The last step in gene expression pre-processing is gene expression normalization. We will also remove lowly expressed genes accross all the samples. Q1: Of all genes considered, which have lower expression levels, protein-coding or lincRNA? Q2: Why do we need gene expression to be normal? Q3: How would you check that quantile normalization worked? Q4: and that gene expression of a gene follows a normal distribution?

# Run gene expression normalization (quantile normalization + gene expression to normal distribution)
# Filter out genes with less than 0.1 RPKM in 50% of the samples
normalize.R -i tmp/genes.chr22.rpkm.bed -o tmp/genes.chr22.norm.bed

# Compress and index the final gene expression file
bgzip tmp/genes.chr22.norm.bed
tabix -p bed tmp/genes.chr22.norm.bed.gz
mv tmp/genes.chr22.norm.bed.gz* input/processed

Task 5: Check that normalization worked! Hint: Plot the distribution of the values in rows (genes) and columns (samples). Compare the plots before and after normalization. Q1: What can you see?

# Before:
# That one is yours ;)

# After:
check.norm.R -i input/processed/genes.chr22.norm.bed.gz -o result/plots/check.norm.pdf

1.3. Covariates

In eQTL mapping and other linear regression analyses, it is common to remove the effect of variables (either numerical or categorical) that are not of interest or that may be potential confounding factors, including them as covariates in the model. Usual covariates are gender, age, batch effects...
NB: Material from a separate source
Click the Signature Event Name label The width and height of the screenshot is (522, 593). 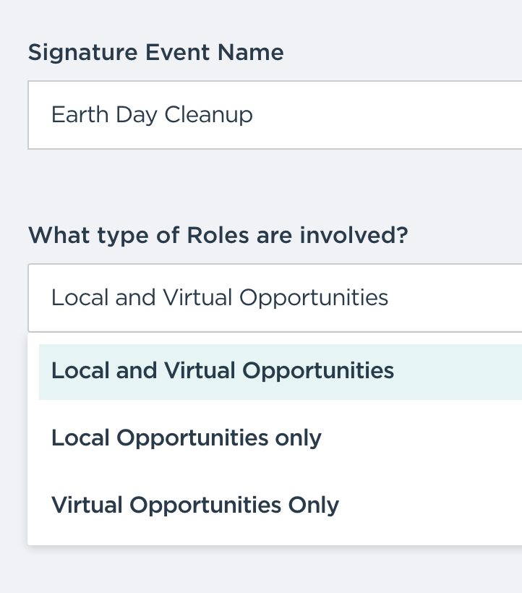(x=155, y=53)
Task 6: Review the genotype and gene expression metadata to identify potential covariates for your analysis. Q1: Which ones would you select? Hint: Maybe you find useful this small oneliner:

head -1 <file> | awk 'BEGIN{FS=OFS="\t"}{for (i=1;i<=NF;i++) {print i, $i}}'
# 1 <field1>
# 2 <field2>
# [...]

Principal Component Analysis (PCA) is a useful technique to visualize high-dimensional data (such as our gene expression or genotype matrices), and can help us to identify outlier samples or groups of samples with similar patterns of expression or genotypes.

Task 7: Let's use the pca tool in QTLtools to obtain PCs of our expression and genotype data. Q1: What do the parameters employed mean? Q2: Which information do the output files contain? Hint: Review QTLtools documentation.

# Expression PCA
QTLtools pca --bed input/processed/genes.chr22.norm.bed.gz --scale --center --out result/expression 

# Genotypes PCA
QTLtools pca --vcf input/processed/genotypes.chr22.vcf.gz --scale --center --maf 0.05 --distance 50000 --out result/genotypes

Now let's plot the first two PCs in each case:

# Note the input should coincide with the output of QTLtools pca on each case
pcaPlot.R -i result/expression -o result/plots/expression.pca.pdf
pcaPlot.R -i result/genotypes -o result/plots/genotypes.pca.pdf

Q3: What can you observe in the plots?

You can color the samples by the different values of a field in the corresponding metadata. For example, let's plot the first two genotype PCs and color the points by the super_pop field. Try other combinations! Q4: With this information, which covariates seem more relevant to explain the variability in the data?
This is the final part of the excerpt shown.